Today has been a working day and tomorrow is the same. As for Wednesday, I have checked my diary and I see that I have pencilled in tidying my sock drawer.
The Idle Skiers have been back in the Smoke for a week now. Except, it’s not the Smoke at all anymore. The number of people travelling each day has dropped to a fraction of normal times. Here in Putney, we are at the junction of the South Circular Road and a major road to the A3; traffic and pollution are facts of life. Overhead, planes head into Heathrow in a more or less constant stream.
Central London has been quiet for a few days, but today the first time there was a real difference in the suburbs. The roads were almost deserted. We saw one plane taking off from Heathrow to the north east. I am sure there were more, but Putney too is quietened.

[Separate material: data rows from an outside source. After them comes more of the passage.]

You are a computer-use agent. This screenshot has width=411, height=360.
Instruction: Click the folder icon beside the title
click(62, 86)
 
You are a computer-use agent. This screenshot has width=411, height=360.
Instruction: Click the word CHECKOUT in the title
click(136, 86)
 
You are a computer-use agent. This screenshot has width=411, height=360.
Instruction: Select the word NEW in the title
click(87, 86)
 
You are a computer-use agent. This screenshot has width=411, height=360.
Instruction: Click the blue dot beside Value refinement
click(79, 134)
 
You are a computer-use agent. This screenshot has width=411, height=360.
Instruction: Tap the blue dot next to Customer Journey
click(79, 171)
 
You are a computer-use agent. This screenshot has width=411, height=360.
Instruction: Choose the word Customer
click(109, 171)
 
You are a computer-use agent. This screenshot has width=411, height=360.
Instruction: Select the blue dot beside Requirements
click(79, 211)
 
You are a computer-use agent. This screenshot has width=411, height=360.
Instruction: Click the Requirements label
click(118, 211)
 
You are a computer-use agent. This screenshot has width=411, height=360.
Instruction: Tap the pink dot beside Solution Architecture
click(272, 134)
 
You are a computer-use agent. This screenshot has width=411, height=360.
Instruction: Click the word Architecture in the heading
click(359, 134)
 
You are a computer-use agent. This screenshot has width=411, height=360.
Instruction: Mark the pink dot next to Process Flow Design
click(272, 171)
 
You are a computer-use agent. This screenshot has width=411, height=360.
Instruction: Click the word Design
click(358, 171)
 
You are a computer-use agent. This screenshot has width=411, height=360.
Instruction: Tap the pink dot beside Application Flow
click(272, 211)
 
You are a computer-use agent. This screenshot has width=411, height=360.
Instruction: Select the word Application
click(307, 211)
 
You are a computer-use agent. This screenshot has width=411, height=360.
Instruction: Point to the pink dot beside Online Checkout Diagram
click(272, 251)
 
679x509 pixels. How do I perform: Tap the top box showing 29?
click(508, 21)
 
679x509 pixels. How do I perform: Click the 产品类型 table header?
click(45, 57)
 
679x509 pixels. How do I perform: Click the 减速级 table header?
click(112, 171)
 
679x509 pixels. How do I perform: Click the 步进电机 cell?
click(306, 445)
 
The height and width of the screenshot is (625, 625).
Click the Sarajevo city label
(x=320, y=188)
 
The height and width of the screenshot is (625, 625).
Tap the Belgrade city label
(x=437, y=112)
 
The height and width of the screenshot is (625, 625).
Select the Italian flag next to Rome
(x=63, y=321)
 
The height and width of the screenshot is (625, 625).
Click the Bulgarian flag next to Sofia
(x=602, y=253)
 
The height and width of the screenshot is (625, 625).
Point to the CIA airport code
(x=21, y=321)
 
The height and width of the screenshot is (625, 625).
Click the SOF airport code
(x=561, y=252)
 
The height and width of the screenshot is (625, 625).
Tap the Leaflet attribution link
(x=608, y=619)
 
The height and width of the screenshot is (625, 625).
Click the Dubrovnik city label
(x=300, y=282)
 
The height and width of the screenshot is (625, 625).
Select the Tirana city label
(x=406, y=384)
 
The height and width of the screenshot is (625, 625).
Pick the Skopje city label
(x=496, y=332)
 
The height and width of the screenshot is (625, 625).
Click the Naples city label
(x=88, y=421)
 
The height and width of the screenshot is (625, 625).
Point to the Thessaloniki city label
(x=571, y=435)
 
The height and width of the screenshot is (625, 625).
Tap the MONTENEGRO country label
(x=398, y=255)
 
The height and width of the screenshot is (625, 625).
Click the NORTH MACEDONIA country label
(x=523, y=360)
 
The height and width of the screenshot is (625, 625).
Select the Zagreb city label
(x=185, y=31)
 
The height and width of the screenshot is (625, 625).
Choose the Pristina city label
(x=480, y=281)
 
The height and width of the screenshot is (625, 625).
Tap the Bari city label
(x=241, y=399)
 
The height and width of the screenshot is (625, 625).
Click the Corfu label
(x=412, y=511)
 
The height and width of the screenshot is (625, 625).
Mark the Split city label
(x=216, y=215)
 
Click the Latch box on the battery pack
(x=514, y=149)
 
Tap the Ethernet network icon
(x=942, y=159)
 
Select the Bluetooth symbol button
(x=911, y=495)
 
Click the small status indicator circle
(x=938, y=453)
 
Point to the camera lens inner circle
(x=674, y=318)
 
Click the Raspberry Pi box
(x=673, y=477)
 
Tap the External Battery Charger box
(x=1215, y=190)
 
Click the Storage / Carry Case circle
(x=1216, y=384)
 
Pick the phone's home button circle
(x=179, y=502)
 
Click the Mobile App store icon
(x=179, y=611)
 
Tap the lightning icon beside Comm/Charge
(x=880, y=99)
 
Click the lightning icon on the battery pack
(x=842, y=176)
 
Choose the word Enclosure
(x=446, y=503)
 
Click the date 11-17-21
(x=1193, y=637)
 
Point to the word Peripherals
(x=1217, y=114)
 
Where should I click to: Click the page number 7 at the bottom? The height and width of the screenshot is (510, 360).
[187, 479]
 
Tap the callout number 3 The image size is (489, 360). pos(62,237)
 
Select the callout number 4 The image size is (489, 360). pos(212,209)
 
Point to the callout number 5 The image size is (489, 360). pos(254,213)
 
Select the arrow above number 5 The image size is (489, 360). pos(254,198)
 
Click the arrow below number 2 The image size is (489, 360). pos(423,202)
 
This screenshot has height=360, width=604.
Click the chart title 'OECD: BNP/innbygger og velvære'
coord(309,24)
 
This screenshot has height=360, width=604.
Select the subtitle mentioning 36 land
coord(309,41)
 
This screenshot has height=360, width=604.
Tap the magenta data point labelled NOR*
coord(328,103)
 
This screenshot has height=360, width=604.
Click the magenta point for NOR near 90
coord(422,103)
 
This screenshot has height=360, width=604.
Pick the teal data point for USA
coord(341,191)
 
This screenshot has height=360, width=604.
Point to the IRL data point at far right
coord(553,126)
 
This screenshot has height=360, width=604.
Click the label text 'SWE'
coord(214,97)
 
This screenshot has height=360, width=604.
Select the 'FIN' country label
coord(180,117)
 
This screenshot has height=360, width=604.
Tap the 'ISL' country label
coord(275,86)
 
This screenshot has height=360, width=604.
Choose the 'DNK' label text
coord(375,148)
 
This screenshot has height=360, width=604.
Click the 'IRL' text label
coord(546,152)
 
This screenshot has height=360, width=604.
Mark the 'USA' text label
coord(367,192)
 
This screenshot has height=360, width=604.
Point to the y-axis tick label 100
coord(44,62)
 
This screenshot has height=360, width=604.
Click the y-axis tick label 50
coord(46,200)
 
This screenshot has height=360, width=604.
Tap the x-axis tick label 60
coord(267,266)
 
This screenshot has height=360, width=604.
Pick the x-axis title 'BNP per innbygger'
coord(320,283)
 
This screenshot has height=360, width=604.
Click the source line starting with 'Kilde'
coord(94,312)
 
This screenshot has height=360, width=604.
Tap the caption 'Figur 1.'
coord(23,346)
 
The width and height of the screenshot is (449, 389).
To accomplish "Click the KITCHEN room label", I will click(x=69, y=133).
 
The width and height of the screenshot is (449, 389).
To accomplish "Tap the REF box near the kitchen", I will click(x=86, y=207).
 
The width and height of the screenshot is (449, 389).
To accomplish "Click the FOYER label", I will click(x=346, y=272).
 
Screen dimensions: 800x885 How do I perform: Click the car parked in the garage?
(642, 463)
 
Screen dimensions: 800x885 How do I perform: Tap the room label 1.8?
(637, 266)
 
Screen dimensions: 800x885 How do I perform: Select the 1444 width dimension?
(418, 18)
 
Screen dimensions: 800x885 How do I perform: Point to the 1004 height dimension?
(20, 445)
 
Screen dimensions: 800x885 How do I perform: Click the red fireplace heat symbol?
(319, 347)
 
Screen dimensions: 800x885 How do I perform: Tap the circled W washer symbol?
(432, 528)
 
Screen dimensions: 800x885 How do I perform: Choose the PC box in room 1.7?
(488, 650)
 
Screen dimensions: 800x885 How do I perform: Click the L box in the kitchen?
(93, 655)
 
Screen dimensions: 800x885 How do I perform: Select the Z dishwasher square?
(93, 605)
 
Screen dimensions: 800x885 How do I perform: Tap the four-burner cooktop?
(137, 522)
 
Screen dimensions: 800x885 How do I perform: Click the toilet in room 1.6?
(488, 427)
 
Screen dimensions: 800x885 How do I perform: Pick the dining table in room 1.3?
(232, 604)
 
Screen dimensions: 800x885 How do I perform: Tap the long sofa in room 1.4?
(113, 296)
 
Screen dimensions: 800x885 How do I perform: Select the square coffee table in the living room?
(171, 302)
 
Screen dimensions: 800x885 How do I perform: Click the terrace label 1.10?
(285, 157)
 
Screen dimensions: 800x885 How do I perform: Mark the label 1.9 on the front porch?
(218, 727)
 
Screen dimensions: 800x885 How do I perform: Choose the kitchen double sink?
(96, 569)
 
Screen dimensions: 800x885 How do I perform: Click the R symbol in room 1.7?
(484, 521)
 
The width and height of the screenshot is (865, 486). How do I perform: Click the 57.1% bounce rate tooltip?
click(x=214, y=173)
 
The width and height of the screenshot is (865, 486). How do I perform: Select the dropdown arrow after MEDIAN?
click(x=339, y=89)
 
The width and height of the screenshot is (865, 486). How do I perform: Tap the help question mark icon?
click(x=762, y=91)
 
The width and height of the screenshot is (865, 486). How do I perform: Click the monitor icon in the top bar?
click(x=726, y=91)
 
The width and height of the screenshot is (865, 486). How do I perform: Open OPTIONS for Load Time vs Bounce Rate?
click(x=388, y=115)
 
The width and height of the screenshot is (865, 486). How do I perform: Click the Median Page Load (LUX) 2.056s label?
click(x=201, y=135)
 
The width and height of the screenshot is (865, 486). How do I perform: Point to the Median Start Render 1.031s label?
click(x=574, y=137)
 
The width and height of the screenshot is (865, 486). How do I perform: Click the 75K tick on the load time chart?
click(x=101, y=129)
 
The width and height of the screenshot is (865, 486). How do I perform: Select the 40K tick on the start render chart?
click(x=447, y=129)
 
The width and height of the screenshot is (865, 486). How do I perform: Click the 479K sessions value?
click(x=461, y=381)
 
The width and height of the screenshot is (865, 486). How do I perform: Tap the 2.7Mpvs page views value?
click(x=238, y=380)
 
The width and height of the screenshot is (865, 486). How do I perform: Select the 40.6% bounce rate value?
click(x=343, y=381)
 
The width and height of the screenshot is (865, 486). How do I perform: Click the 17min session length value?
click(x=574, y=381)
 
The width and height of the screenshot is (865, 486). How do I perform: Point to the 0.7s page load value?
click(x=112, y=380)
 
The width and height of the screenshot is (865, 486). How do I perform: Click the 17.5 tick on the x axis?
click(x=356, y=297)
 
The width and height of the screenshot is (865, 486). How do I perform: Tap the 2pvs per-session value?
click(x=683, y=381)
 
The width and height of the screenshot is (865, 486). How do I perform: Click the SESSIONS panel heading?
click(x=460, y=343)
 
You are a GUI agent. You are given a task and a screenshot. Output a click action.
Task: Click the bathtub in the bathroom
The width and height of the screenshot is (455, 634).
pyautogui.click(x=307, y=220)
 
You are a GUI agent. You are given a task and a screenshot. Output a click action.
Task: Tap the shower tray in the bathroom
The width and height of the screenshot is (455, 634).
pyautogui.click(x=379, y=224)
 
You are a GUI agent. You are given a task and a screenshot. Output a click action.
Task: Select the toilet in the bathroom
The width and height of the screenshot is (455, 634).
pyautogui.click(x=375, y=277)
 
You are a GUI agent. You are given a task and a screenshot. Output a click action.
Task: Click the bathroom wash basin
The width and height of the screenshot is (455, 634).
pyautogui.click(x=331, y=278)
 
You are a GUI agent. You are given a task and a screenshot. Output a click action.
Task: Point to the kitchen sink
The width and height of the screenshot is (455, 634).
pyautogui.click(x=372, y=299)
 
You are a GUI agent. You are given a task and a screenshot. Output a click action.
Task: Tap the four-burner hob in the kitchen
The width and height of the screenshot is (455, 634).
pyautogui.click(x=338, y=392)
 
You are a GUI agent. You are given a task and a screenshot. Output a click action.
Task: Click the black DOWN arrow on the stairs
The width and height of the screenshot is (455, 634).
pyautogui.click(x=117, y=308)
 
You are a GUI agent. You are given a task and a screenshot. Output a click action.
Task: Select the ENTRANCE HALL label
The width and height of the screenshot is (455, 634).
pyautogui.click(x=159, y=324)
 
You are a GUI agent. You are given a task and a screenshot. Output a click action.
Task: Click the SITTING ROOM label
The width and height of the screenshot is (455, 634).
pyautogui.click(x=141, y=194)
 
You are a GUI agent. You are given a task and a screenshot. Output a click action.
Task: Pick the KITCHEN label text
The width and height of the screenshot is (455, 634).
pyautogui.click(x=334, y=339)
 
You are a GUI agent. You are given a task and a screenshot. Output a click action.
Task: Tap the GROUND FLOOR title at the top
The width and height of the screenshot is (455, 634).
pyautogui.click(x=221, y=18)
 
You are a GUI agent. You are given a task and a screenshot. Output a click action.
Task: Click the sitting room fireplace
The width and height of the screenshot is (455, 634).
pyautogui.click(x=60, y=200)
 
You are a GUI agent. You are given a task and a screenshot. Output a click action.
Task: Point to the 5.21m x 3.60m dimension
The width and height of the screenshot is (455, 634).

The weather has been mixed for the last couple of days, with rain interspersed by sunshine; yesterday afternoon it sleeted for a while. Tonight though, the clouds have cleared and in their place, a crescent moon shines brightly.
Our horizons have shrunk to home, mixed with a quick dash to the supermarket and the occasional run on Putney Heath. The internet means that work continues for me almost as normal, despite everything. We need more life skills though. An ability to cut hair would be a good start.
After a few months away, I was by necessity forced to the supermarket yesterday. After all the press comment on shops being stripped bare, the shelves were fuller than expected. It can be worse on a normal Sunday.
As I made my way around the supermarket, I thought I would buy Mrs IS some flowers, it being Spring and all that. When I reached home, I took them in first, so they weren’t crushed. Mrs IS was crestfallen; “Is that all” she said, imagining a diet of daffodils for the week. All I can say is, you do your best.
We are though starting from ground zero in terms of food supplies and with the supermarkets rationing what you can buy, we might yet be eating the flowers.